I while ago I read that you can make subtle changes to an image that will ensure a good CNN will horribly misclassify the image. I believe the changes must exploit details of the CNN that will be used for classification. So we can trick a good CNN into classifying an image as a picture of a bicycle when any human would say it's an image of a dog. What do we call that technique, and is there an effort to make image classifiers robust against this trick?

  • $\begingroup$ This seems to be at least a partial duplicate of this: ai.stackexchange.com/q/15820/2444 (how can we generate inputs to an AI to fool them? is there any research on this?) or this ai.stackexchange.com/q/6800/2444 (in what ways could you fool an "AI", so not just a neural network, so this question seems to be too broad), or this ai.stackexchange.com/q/92/2444 (how is that possible that you can fool a NN), or this ai.stackexchange.com/q/6892/2444 (what tools are used to deal with AML). $\endgroup$
    – nbro
    Feb 18, 2021 at 19:43
  • 1
    $\begingroup$ However, currently, none of these seem to be exact duplicates, so I will leave this open for a while, because your question focuses on CNNs, and I hope that the answers below understand that. $\endgroup$
    – nbro
    Feb 18, 2021 at 20:07

2 Answers 2


These are known as adversarial attacks, and the specific examples that are misclassified are known as adversarial examples.

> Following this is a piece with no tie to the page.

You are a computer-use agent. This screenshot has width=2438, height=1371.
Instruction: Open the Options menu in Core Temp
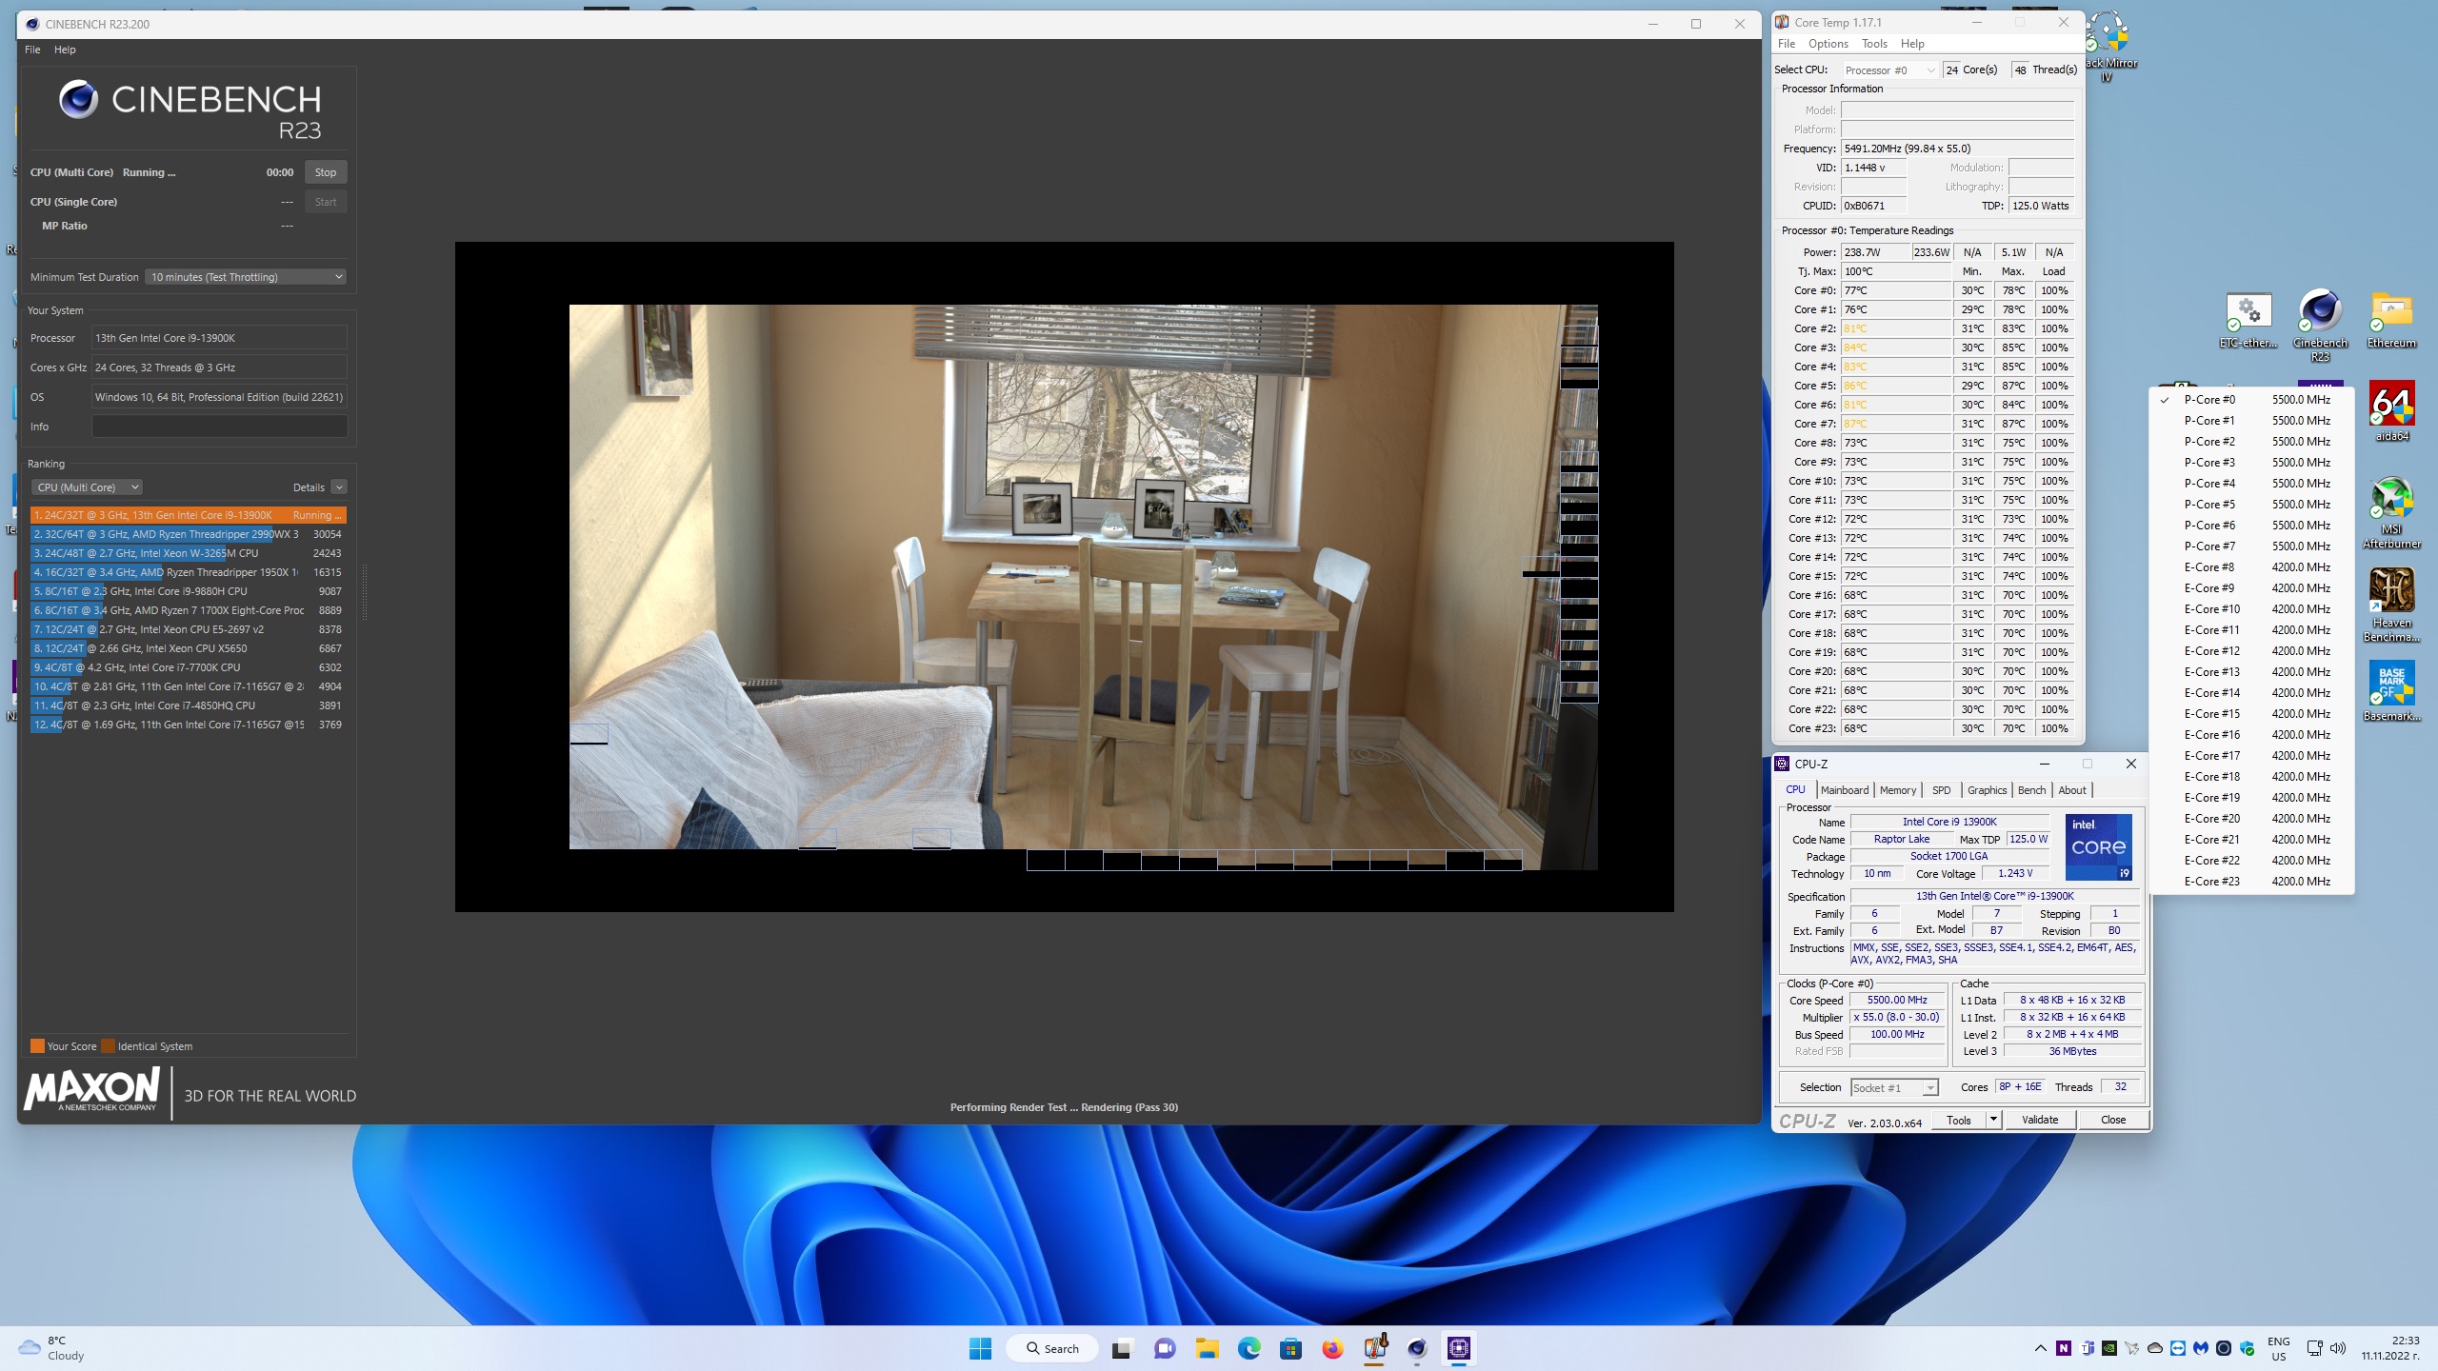click(1828, 44)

There is a reasonably large body of work on finding adversarial examples, and on making CNNs more robust (i.e. less prone to these attacks). An example is the DeepFool algorithm, which can be used to find perturbations of data which would cause the label to change.

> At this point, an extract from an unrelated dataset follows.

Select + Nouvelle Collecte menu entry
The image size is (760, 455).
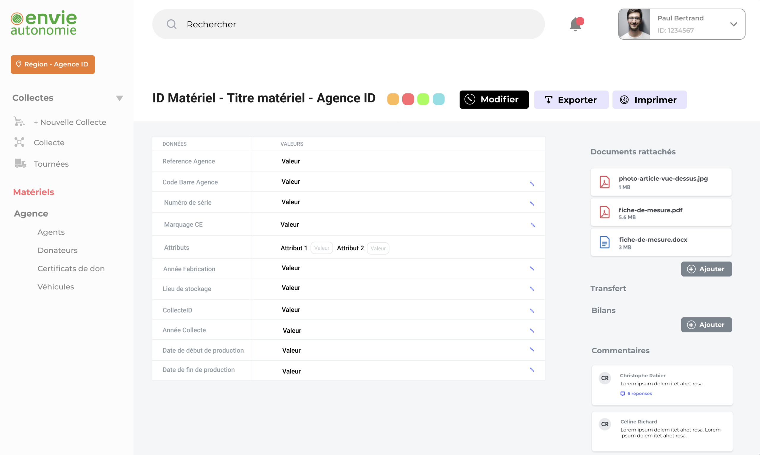click(70, 122)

There are several techniques in the literature which are used to fight against adversarial attacks. Here is a selection:

  1. Augmenting the training data with various random perturbations. This is intended to make the model more robust to the typical adversarial attack where random noise is added to an image. An example of this approach is discussed in [1].

  2. Constructing some sort of model to "denoise" input before feeding into the CNN. An example of this is Defense-GAN [2], which uses a generative adversarial model which models the "true" image distribution and finds an approximation of the input closer to the real distribution.

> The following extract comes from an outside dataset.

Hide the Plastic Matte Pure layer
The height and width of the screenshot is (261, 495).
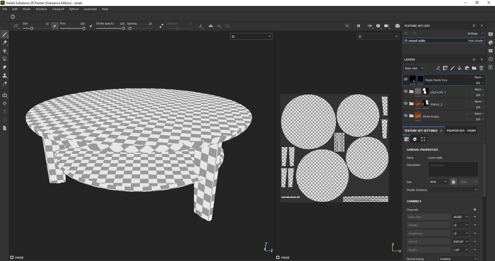[x=405, y=79]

[1] Ian J. Goodfellow, Jonathon Shlens & Christian Szegedy. Explaining and Harnessing Adversarial Examples. ICLR (2015). URL.

[2] Pouya Samangouei, Maya Kabkab, Rama Chellappa. Defense-GAN: Protecting Classifiers Against Adversarial Attacks Using Generative Models. ICLR (2018). URL.


Those examples are called Adversarial Examples. I think it is important to understand why a CNN can be "tricked" like that:

We often expect human-like behavior when a model has a human-like performance. That is similar for CNNs. We expect they decide like we do, i.e. we look for the shape of objects.

However, as various experiments on common CNN show, that is not the case. A CNN looks for other features. It tries to minimize a loss function. And the fastest way to do this is often not the intended way. E.g. you think that a cow has like 4 legs and a certain shape of a head. A CNN might think that it is enough if there is something with 4 legs and a green background (because 9 of 10 images in the training dataset are like that). So for most of the cases the CNN does fine when it identifies a cow by these features.

Geirhos did an experiment in "Imagenet-trained cnns are biased towards texture; increasing shape bias improves accuracy and robustness". He showed a CNN images that can be classified as A and B. E.g. like this image, taken from Geirhos paper above . In most of the cases a common CNN says this is not a cat. It is an elephant!

From Geirhos "Imagenet-trained cnns are biased towards texture;
increasing shape bias improves accuracy and robustness": CNNs favor texture information over shape information.

Or another similar experiment by Wang et al.: "High frequency component helps explain the generalization of convolutional neural networks". They revealed that common CNNs can classify images "correctly" although the low frequencies in that image (i.e. these are the frequencies that contain the shape information) are removed from the image.

In another experiment, Brendel & Bethge in "“Approximating cnns with bag-of-localfeatures models works surprisingly well on imagenet" redesigned CNNs so they can not use global shape information by their design. Their CNN performed also human-like. So why should other CNNs not use the features that were used by this network?

To come to the second part of your question: To make a CNN more robust you need to provide the CNN with images that contain only the features that you want it to learn. That is difficult with images. Removing texture information by applying style transfer is one option. Think about what you want the network to learn and what not. Then try to remove/hide/suppress what you do not want it to learn. Details are given in other answers.

There is also an approach called feature visualization that tries to generate visualizations of the features that are recognized by a CNN. However, the naive technique is almost useless, because these visualizations are often dominated by something like noise. (Except for a minimal part of a CNN.) This might indicate that CNNs do not focus on global shape information (as the visualizations do not sharp shapes, rather high-frequency textures).

Maybe this question helps a bit: How is it possible that deep neural networks are so easily fooled?